Helping Your Child Adjust to a New Baby
This week I thought I'd share a story about my own experiences as a Mum.
Our son was 23 months when I brought our daughter home for the first time. Now, there are lots of different opinions over what to do when introducing a new baby to your toddler for the first time. It can be a difficult time for the firstborn child. Of course they'll need lots of love and reassurance as you don't want them to feel like they're being replaced by a newer model!
As such, before our daughter was born we spent a lot of time with our son. We spoke about key milestones in her development and encouraged him to get involved in preparing for her arrival. He seemed to take everything in his stride and was genuinely excited about her being born.
I think it's fair to say that at this point we were feeling pretty confident of a smooth (well smooth-ish!) adjustment period when we brought our little bundle of joy home.
I'd been reading an article which suggested that you should buy something for your newborn to give as a gift to the firstborn. My husband and I both thought that this was a lovely idea. Our son is a big Winnie the Pooh fan, and his favourite character is Eeyore. As such, we thought that a lovely big Eeyore cuddly toy would be the ideal gift for our new baby daughter to give to our son.
Sadly, it didn't go quite as planned! He hated it; and I mean *really* hated it.
As Robert Burns wrote:
"The best laid schemes o' mice an' men Gang aft agley"
I think in retrospect we underestimated the amount of adjustment required!
The truth is that our son was really excited about having a new baby sister as an abstract idea - he just felt a little different about the reality. In fairness to him, the reality of a new baby is a big adjustment for an adult to make - let alone a toddler!
So, what did work?
Well I thought back to my experiences when teaching at Perform. Often children who are new to the classes initially feel a little uneasy and are unwilling to get involved. In the past I've found that giving children responsibilities makes them feel more grown up and in control. It also makes them feel like a valued member of a team.

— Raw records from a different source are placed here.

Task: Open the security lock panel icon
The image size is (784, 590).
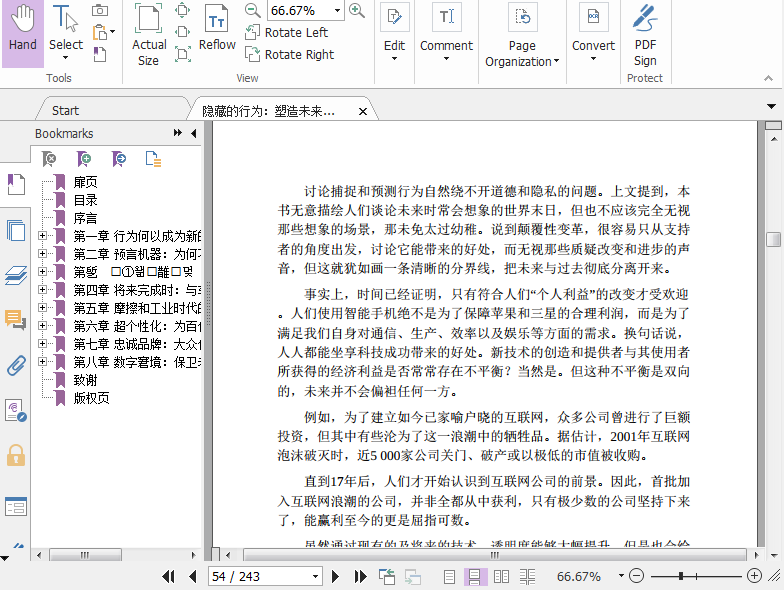Action: point(16,456)
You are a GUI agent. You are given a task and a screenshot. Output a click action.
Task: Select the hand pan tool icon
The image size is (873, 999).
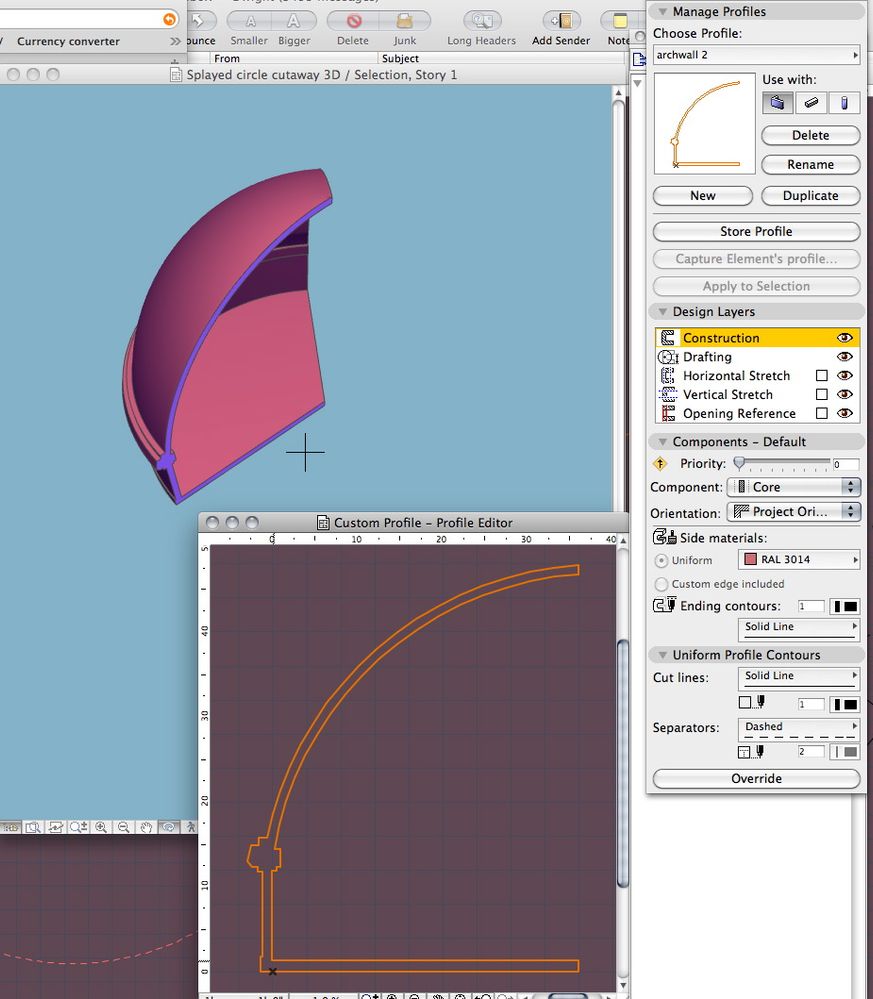pos(146,828)
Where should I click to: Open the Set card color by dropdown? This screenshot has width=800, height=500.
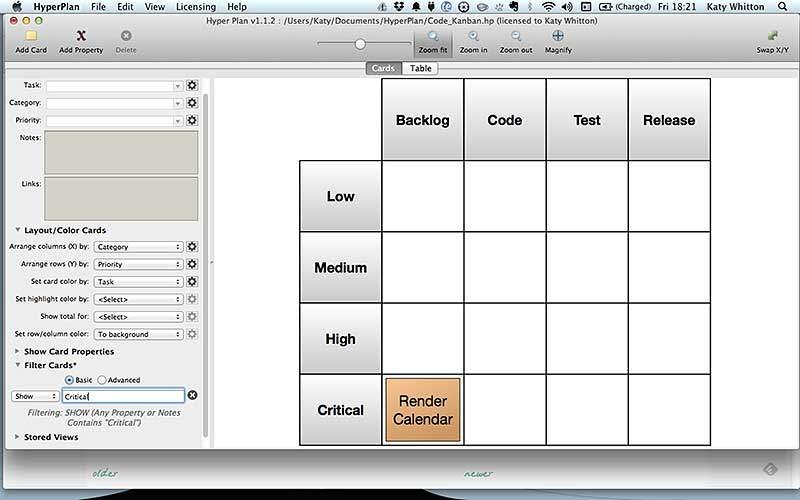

I reasoned that perhaps our son was struggling a little in terms of making the adjustment to having a new baby in the house because he wasn't sure where he fitted in now. He wasn't the baby of the house anymore, but neither was he an adult.
I found that by giving him some responsibility in terms of helping me with the new baby, he began to feel useful and could see where he fitted in. He would help me in all sorts of little ways - fetching nappies and wipes, pulling faces to keep her amused etc.
So, apart from the fact that it is *very* useful having a nappy fetcher, I found that once our son saw how important he was in terms of helping with his baby sister's day to day care he quite quickly made the adjustment.
Now he loves being a big brother to his baby sister... Sadly, things didn't end quite so well for Eeyore who still sits alone and unloved to this day!